Task directions: Word for word, copy the line containing "Click the power/logout" and each line after it in the records below, ending with the last line.

Working data:

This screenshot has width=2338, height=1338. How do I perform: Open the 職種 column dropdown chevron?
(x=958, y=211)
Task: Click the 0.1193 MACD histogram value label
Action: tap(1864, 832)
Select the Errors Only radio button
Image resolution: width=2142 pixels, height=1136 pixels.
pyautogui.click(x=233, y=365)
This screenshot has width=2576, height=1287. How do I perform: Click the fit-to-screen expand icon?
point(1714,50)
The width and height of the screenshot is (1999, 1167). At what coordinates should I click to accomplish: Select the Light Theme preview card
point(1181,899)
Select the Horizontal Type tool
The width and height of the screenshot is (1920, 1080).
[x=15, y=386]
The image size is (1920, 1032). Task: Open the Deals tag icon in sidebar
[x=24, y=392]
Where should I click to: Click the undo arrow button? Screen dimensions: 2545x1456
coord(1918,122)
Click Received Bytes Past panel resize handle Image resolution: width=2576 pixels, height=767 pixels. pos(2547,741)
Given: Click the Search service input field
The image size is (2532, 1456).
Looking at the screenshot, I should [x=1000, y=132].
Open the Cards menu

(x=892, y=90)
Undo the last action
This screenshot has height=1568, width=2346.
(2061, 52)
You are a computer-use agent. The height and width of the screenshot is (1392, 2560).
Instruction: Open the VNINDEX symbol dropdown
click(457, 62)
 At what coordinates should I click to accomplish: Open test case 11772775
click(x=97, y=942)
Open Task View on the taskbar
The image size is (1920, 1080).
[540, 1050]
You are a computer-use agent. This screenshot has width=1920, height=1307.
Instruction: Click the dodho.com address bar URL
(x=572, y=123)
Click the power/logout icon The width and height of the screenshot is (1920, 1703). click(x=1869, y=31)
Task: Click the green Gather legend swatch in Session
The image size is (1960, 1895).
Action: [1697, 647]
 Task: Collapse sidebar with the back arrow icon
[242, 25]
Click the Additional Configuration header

Result for this exercise:
Click the power/logout icon The width and height of the screenshot is (1920, 1703). click(x=1869, y=31)
Task: Click the green Gather legend swatch in Session
The image size is (1960, 1895).
Action: [1697, 647]
 Task: Collapse sidebar with the back arrow icon
[242, 25]
Click the Additional Configuration header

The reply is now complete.